Connected smart cameras and motion sensors are just two of the smart technologies financial institutions and retailers can deploy for better security. These technologies will not only automatically react to intrusions by thieves and unauthorized third parties (by shutting down certain systems, locking down the premises so that the intruder is unable to leave, and immediately notifying you and providing an abundance of information that you can act upon), but it will also act to protect against environmental hazards that can pose security threats or result in damage.

3. IoT Will Revolutionize Point of Sale (POS) Payments

The POS industry is projected to be worth an estimated $109 billion by 2025, and IoT technology will play no small role in making this happen: while the best POS systems available today have a number of impressive features, POS technology will only evolve. The rise of smart POS systems will result in the widespread adoption of biometric POS, the rise of mobile POS payments, digital product tracking that eliminates queues and makes remote payments easy, and much more.

More importantly, IoT and big data enable the effective storage, processing, and transmission of data in a way that is more secure while providing advanced analytics that thoroughly monitors and notifies you of potential data breaches. This will make POS systems more secure and reliable further enhancing the retail industry.

4. More Efficient Inventory Management

Retailers very well know the cost of an inefficient inventory management system. Data shows that U.S. retailers lose an estimated $45 billion annually due to not having the required inventory in stock and a whopping $224 billion due to having excess inventory. 

IoT and big data will be able to fix inventory woes. Automated IoT inventory management systems that make real-time tracking of inventory easy at the point of sale will be in every retail store sooner rather than later. The inventory system automatically generates data to show currently in-stock items and effectively analyzes this data to predict future inventory requirements.

5. Smart Asset Movement and Monitoring

Asset monitoring is currently partially automated due to the use of computers and technology, but still involves a lot of manual process and checks. IoT and big data will change this.

First, IoT will automate the process of gathering data and real-time information that can be automatically analyzed to understand the current state of things and predict the future.

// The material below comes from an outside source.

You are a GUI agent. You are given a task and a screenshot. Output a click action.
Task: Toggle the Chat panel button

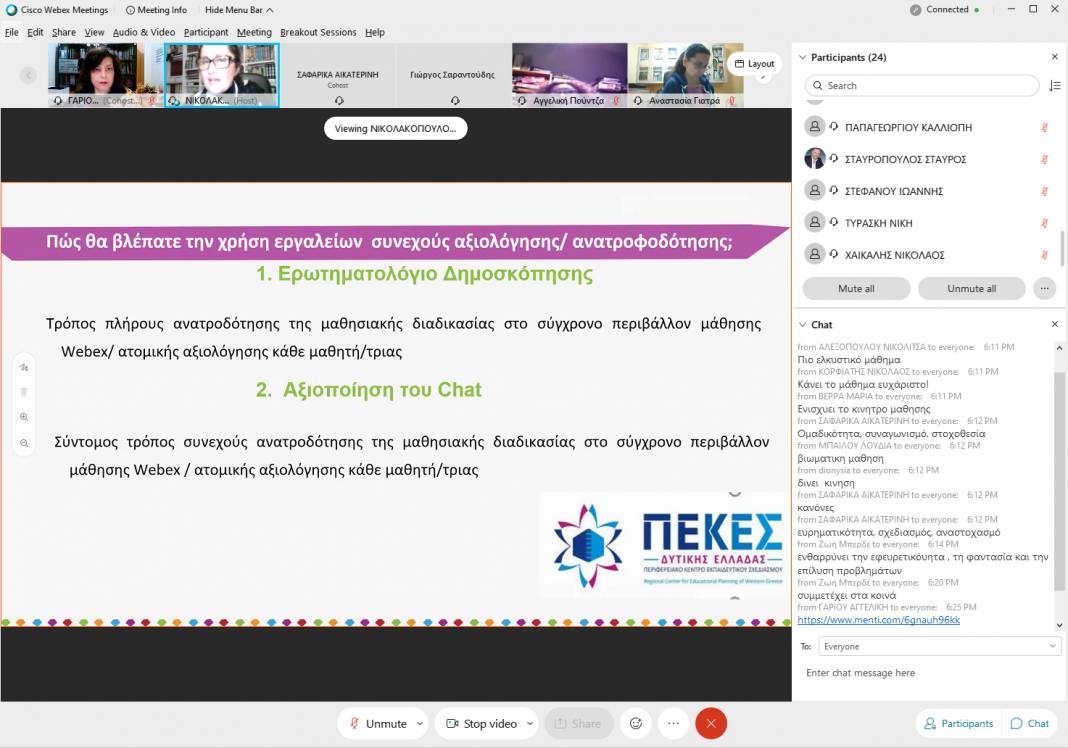pos(1029,723)
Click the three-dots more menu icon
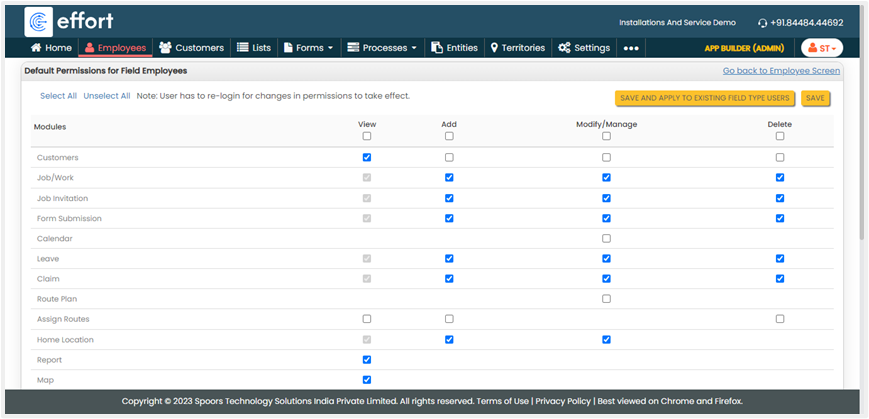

IoT also makes effective use of sensors attached to assets to track them (paying attention to variables that include temperature, humidity, proximity, and movement) and then automatically generate useful data about these assets. This allows for enhanced real-time monitoring of the health and movement of assets.

6. Increasing Use of Wearable Tech for Financial Transactions

Smartwatches and wearable technology that automatically monitor human health and activity are increasingly prevalent. These devices provide essential information about the health of the wearer at all times. Now, think about something similar for payments: you walk into the bank and the bank’s IoT system connects to your wearable device which sends essential information about your activity to the bank. Not only does this eliminate a lot of time-wasting manual processes and improve customer satisfaction, but it also makes it easier to perform contactless transactions while at the same time ensuring optimal security.

The financial industry is already reaping the benefits of IoT and big data. As more businesses see the advantages of IoT, the adoption rate to improve outdated business practices will rapidly increase.